In the article on African debt that follows, condense the paragraph beginning "Under the IMF's reform conditions" into a short bulleted list that keeps its main facts.

__EXTRACT TO READ__
>> start

The Western view Africa as a scar on the conscience of humanity when they themselves forget that they are the co-authors of the continent`s misfortunes and challenges.

DEBT is a potent instrument of power, perhaps the most potent because, unlike physical power, it permeates every aspect of society.

The current international system is structured along the lines of globalisation and the neo-liberal philosophy of free trade, while being dominated by global institutions, particularly international financial institutions and other multinational organisations.

The post-Second World War international order established by the victorious allies has been significantly challenged over time. The framework of liberal political and economic rules, embodied in a network of international organisations and regulations, and shaped and enforced by the world's most powerful nations, has caused problems in a number of nations especially in Africa.

The Western view Africa as a scar on the conscience of humanity when they themselves forget that they are the co-authors of the continent`s misfortunes and challenges.

One of the significant challenges faced by African nations is the growing debt burden, emanating from the unequal and oppressive financial architecture as dictated by the International Monetary Fund (IMF) and the World Bank.

Under the current international rule-based system, African nations still only account for less than 10% of the vote on the IMF board, giving them very limited influence over World Bank and IMF policy.

IMF and World Bank have a significant impact on the daily lives of African citizens by imposing various structural adjustment programmes (SAPs) and austerity measures.

The exploitation through SAPs is carried out largely through the provision of active funds and loans to poor nations, rather than the reconstruction of their economies.

This creates a cycle of fund after fund and loan after loan, paving the way for the widespread exploitation of third-world countries by making them dependent on loans, hence it is analogous to a firefighter attempting to extinguish a fire with petrol.

In Southern Africa, it is interesting to note that four countries in Southern Africa, Zimbabwe, Zambia, Mozambique and Malawi, have undergone structural adjustment programmes and austerity measures. In terms of happiness, Zimbabwe, Zambia and Malawi are among the 10 saddest countries in the world.

Under the IMF's reform conditions, governments in the four countries were required to terminate subsidies on essential commodities, making them less affordable for the poor; to cut budgets, which meant merely reducing public spending; and to privatise state-owned enterprises, which reduced employment. This has widened the inequality gap, increased poverty and retarded human development.

Equally, credit rating agencies have been implicitly supporting IMF and World Bank activities in Africa. In addition, for many years, Africa has been seen as a high-risk region, as credit-rating agencies have given most African countries scores below investment grade. A sequence of downgrades by credit-rating agencies has resulted in a greater number of African countries being classified as junk status, so further limiting their ability to get global financial resources.

The downgrades lead to higher risk premium being attached to Africa and default driven interest rates that have led to a debt trap for many African countries.

>> end

__STORED ROWS__
>> start

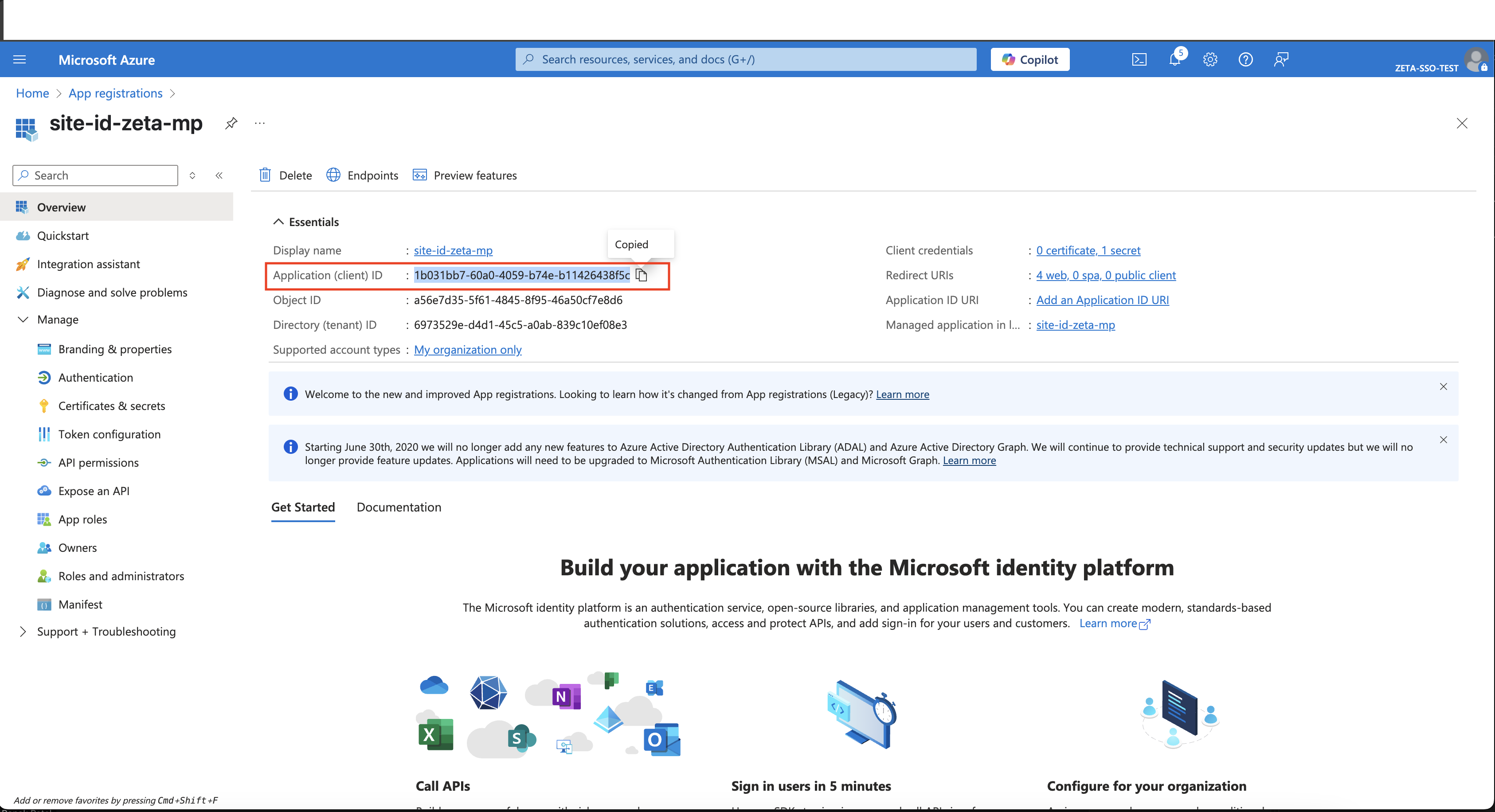Open the feedback icon in header
1495x812 pixels.
(x=1281, y=59)
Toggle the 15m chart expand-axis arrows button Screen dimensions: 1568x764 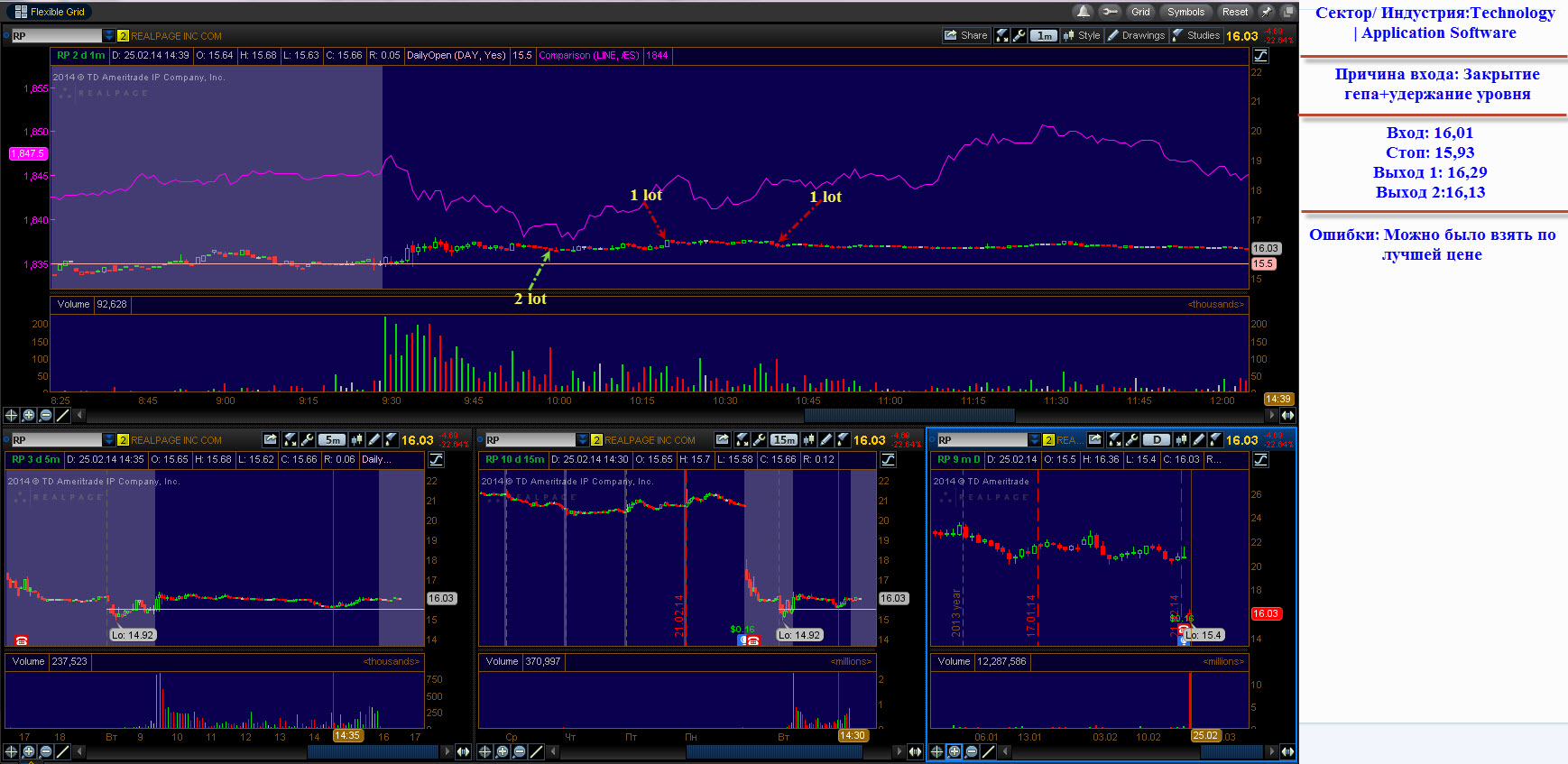point(916,751)
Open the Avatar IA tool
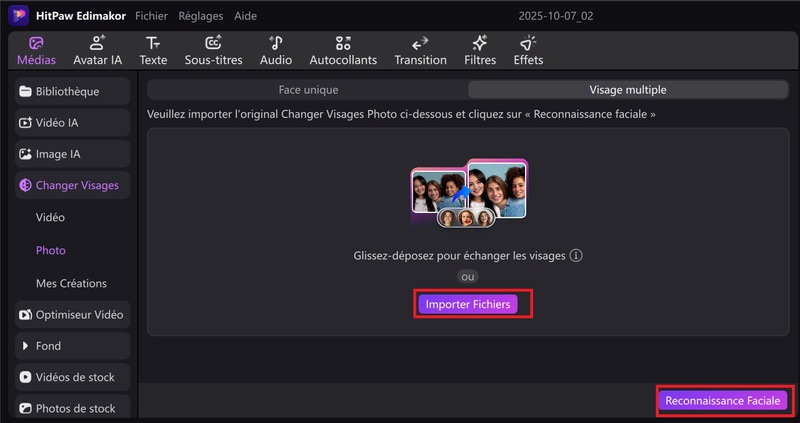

>> end

__THE SOLUTION__
- The IMF required governments in the four countries to end subsidies on essential commodities, which made those goods less affordable for the poor.
- They had to cut budgets, which meant reducing public spending.
- They had to privatize state-owned enterprises, which reduced employment.
- These measures widened the inequality gap, increased poverty and slowed human development.